Baldissera. Per fare ch’io fossi tuo marito,
Di quattrocento scudi l’obbligo mi ha carpito.
E il notar l’ha soscritto. (accennando il Notaro)
Notaro.   Io fei quel che m’han detto.
Valentina. Rendigli quello scritto. (a Felicita)
Felicita.   Fattene un fazzoletto.
(dando la carta a Baldissera, e parte)
Dorotea. E ben, con quest’istorie, signor, cosa faremo?
(a Fabrizio)
Fabrizio. Non mi rompete il capo.
Dorotea.   Noi ci rimedieremo.
Si farà un memoriale, e si vedrà in poch’ore,
Se possa più in Milano voi o il governatore.
Fabrizio. Non mi seccate più, fate quel che volete.
Andate, andate subito al diavol quanti siete.
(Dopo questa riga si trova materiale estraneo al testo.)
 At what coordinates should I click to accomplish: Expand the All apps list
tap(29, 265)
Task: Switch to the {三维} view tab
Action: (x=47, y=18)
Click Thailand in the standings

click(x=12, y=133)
Ah strega disgraziata! (a Valentina)
Valentina.   (Pure ancor mi vuol bene). (da sè)
Dorotea. Orsù, nipoti mie, risolvere conviene.
Ecco pronto il notaro; non mancan testimoni!
Senza seccar lo zio, facciamo i matrimoni.
(il Notaro prende in nota i nomi dei quattro sposi)
Fabrizio. Avesti cor?... Briccona. (a Valentina, singhiozzando)
Baldissera.   (Ritornerà qual fu).
(piano a Valentina)
Valentina. (Ma di quell’arti indegne io non mi vaglio più).
(a Baldissera)
Baldissera. (S’ha da mangiar).
Valentina.   (Lavora).
Baldissera.   (Basta. Si proverà).
Valentina. (Se sarai galantuomo, il ciel t’aiuterà).